Take the material below and restate it word for word, stopping after the line in which "Screen dimensions: 614x478" occurs.

Source data:
----------
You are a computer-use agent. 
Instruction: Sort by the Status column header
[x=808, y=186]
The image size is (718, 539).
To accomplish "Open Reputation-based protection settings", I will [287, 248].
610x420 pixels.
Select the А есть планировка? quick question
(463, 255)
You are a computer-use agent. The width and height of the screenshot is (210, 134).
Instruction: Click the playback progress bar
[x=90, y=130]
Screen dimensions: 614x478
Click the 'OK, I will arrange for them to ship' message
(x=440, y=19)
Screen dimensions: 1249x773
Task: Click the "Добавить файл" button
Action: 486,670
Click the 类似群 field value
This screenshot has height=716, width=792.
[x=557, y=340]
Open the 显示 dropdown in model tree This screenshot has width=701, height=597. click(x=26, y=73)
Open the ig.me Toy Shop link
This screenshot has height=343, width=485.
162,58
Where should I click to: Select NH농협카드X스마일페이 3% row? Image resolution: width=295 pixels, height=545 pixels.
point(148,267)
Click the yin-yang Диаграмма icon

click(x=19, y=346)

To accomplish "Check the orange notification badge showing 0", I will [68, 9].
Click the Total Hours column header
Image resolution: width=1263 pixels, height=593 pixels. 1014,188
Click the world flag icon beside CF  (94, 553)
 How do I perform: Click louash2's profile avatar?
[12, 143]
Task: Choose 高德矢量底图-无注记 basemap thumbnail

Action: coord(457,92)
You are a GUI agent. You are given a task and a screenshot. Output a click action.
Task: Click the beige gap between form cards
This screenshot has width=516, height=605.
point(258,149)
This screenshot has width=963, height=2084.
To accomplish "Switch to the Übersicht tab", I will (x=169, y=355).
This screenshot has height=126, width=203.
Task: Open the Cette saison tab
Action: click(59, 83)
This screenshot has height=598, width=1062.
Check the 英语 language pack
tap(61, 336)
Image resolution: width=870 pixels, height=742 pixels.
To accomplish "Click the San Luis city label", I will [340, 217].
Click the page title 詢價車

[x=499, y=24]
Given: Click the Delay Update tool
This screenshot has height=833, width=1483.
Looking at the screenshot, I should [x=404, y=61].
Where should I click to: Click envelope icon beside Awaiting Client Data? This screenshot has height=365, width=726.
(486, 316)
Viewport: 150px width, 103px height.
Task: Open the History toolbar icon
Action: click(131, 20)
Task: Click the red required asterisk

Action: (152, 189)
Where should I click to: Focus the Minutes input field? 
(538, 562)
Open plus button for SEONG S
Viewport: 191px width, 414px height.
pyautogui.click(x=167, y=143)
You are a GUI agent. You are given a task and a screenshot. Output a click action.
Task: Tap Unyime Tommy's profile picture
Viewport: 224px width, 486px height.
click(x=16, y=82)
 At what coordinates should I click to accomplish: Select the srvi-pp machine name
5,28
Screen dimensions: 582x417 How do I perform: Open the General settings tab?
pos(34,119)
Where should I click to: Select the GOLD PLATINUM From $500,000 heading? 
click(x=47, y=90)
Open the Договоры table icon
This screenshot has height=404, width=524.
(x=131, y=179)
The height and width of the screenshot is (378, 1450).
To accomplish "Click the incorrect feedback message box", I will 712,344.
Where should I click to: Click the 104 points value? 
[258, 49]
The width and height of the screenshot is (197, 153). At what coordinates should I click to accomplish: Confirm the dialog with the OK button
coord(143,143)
----------
Solution below:
You are a computer-use agent. 
Instruction: Sort by the Status column header
[x=808, y=186]
The image size is (718, 539).
To accomplish "Open Reputation-based protection settings", I will [287, 248].
610x420 pixels.
Select the А есть планировка? quick question
(463, 255)
You are a computer-use agent. The width and height of the screenshot is (210, 134).
Instruction: Click the playback progress bar
[x=90, y=130]
Screen dimensions: 614x478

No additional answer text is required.